Alignment methods

Cecilia Hemming

Department of Languages, University College of Skövde

Swedish National Graduate School of Language Technology

 

 

 

 

1.  Introduction

 

Parallel inscriptions of the same text in two or more languages, are known since the earliest writing systems. This has of course been a very important information source when trying to decode ancient and since long disappeared languages and writing systems. Nowadays, with the increasing importance of mulltilinguality, due to business globalization and worldwide information exchange, corpora of parallel texts become a useful and important resource. The problem of finding relations between two texts that are mutual translations is called text alignment. Text alignment is important when making use of multilingual text corpora in several tasks:

 

machine translation and computer assisted translation

word sense disambiguation

terminology

lexicography

multilingual information retrieval

language learning.

 

 

In chapter 2, two principal approaches to alignments methods are introduced by a presentation of an early study of each. In the next chapters it is shown how researchers have combined and developed these methods further, and finally some important approaches are presented.

 

 

2. Early principal approaches to sentence alignment

 

The first sentence alignment methods were developed in the eighties. One can roughly divide them into two different types of studies: alignments based on  sentence length on the one hand and lexical characteristics (cognates or anchor words) on the other. In sentence alignment, one tries to find a group of sentences in one language that correspond in content to a group of sentences in another language. This grouping is often referred to as a bead of sentences (Brown et al. 1991).

 

2.1 Sentence length

This group of studies is based on statistical modelling of translations that only consider the length of sentences and paragraphs. These length-based methods rely on the assumption that corresponding text segments tend to have a relationship regarding either the number of words (Brown et al. 1991) or the number of characters. Gale and Church explained their choice of length measure by: 

 

Apparently, the performance is better with characters because there is less variability in the differences of sentence lengths so measured.
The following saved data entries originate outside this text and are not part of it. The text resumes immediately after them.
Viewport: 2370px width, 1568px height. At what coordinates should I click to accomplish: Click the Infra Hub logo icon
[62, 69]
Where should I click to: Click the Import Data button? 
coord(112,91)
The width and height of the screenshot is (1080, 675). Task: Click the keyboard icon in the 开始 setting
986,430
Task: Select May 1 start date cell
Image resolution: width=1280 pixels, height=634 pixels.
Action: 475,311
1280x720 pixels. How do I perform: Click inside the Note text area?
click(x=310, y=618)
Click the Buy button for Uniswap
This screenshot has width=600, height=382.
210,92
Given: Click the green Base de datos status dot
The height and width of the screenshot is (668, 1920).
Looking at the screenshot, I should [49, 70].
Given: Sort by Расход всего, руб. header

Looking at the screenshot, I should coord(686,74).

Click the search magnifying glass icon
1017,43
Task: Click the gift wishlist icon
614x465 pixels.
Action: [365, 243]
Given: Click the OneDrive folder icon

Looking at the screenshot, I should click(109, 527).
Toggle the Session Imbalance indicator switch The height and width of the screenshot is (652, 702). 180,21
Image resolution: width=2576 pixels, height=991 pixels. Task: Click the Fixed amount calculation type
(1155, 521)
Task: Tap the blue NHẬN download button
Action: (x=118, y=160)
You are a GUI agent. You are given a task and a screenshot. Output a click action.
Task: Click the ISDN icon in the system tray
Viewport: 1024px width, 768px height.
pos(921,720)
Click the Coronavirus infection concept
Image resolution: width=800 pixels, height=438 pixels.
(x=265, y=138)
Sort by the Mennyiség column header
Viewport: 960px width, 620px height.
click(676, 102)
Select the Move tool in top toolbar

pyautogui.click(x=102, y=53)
(Gale and Church, 1993:16)

 

They found a very strong correlation between the number of characters in a paragraph and its correspondent translation, and used it as a strong clue for sentence alignment.

 

Figure1.       The horizontal axis shows the length of English paragraphs and the vertical axis shows the corresponding German translation. The correlation is quite high: 0.991.

(Gale and Church, 1993:6)

 

Thus, short sentences in the source language (SL) tend to be translated as short sentences in the target language (TL) and long sentences as long sentences. It is also shown that the character length ratio is approximately the same in different kinds of texts (Véronis, 2000). Best results are achieved with alignments ­­of related languages with a high proportion of literal translation. In fact most alignment methods, even modern ones, rely on some further common assumptions, of which the most important are that:

 

- the order of the phrases in the parallel texts, are identical or very similar

- the alignments are mostly 1:1-relations (one SL-sentence -> one TL-sentence)

- the few n:m-relations are limited to small values of m and n (typically 2)

- the translation has few omissions and insertions

                                                                                                             (Véronis, 2000:11)

 

The goal of the methods is to find alignment A with the highest probability given two parallel texts S and T: arg maxA P(A|S, T)=argmaxA P(A, S, T). To estimate the probabilities, the aligned text is transformed to a sequence of aligned beads. Each bead is assumed to be independent of all others, depending only on the sentences within it: P(A, S, T) » Pk=1K P(Bk).

 

To allow the information to be combined in a consistent way, the distance measure in Gale and Church’s algorithm is based on a probabilistic model. Each proposed pair of sentences is assigned a probabilistic score based on the ratio of the number of characters in the two sentences, and the variance of this ratio. The measure is a matching estimate of -log Prob(match|d), where d is given by comparing the difference of the sentence-lengths to the mean, μ, and the variance, v2, of the whole corpus text: d = (t - s μ) / Ö s v2. The prior probability of an alignment type match, Prob(match), is determined from the maximum likelihood score calculated from a hand marked subcorpus. The cost for each alignment is determined from the formula: cost(s, t ) = - log P (a align | d(s, t,μ, v2) where a align is the corresponding alignment type. Gale and Church use the following alignment types:

 

1:1 (substitution  Si->Ti)    1:0 (deletion Si->Ř)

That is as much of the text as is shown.